Apenas 1 comentários nesse texto.
  1. Fabio G em janeiro 6, 2016 às 11:38
    #1

    Eu tava nos shows de 89, no da Fundição e no do RiR.
    Não lembrava desse show do canecão…

    O Show de 89 foi o meu primeiro show “de verdade” de rock. Eu tinha 15 anos…logo depois teve o Testament no Circo…o Sepultura tb no Circo…e o resto é historia.
    Antes de 89 ja tinha visto alguns shows de BRock, tipo Titas e Barão…
    Lembro do susto ao chegar nas cercanias do Maraca, vendo as figuras tipicas de um show de metal/punk/rock…depois la dentro do Maracanazinho, a porradaria comendo e eu e 2 broders magrelos quase fomos esmagados…tivemos que sair lá pela frente pulando as grades de proteção… e logo depois arrancaram as grades de proteção e as pessoas ficavam prensadas no palco.
    O show foi curto (acho q terminou antes do programado), e ainda tivemos que esperar na Estauta do Belini umas 2 horas pela nossa carona (a mãe de um dos broders).
    Foi mais tenso a espera lá fora do que a porradaria lá dentro, pois os “organizados” da Raça e da Jovem Fla chegavam de madrugada pra embarcar nos onibus que os levariam pra algum jogo fora do Rio.

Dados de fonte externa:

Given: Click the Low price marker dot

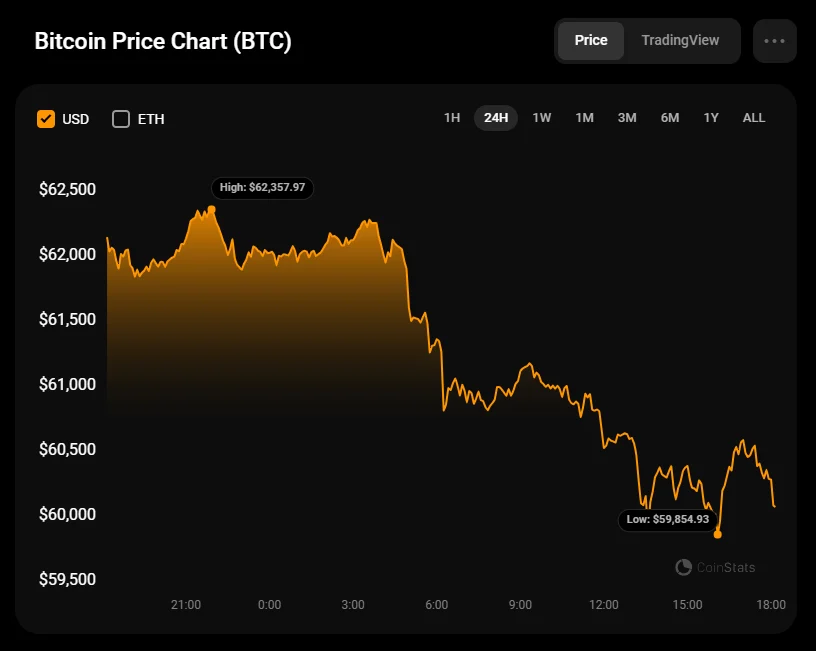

    Em 2011, 2 dias antes do show do RiR, eu vim dos EUA no mesmo voo do Lemmy. Só soube disso quando eu dei de cara com ele, que tava sozinho na fila do passaporte no Galeão. Ele meio perdido, de chapéu (obvio)…sem nenhum aspone, nem manager, nem nenhum outro membro da banda. Apesar de ser proibido fotografar nessa área do aeroporto, consegui uma selfie um pouco embaçada com o Lemmy. Lembro bem da cara dele qdo pedi pra tirar a foto. Meio puto (cansado depois do vôo), meio de saco cheio, ele mandou um: “Yeah, Yeah..Go Ahead” e tiramos a foto.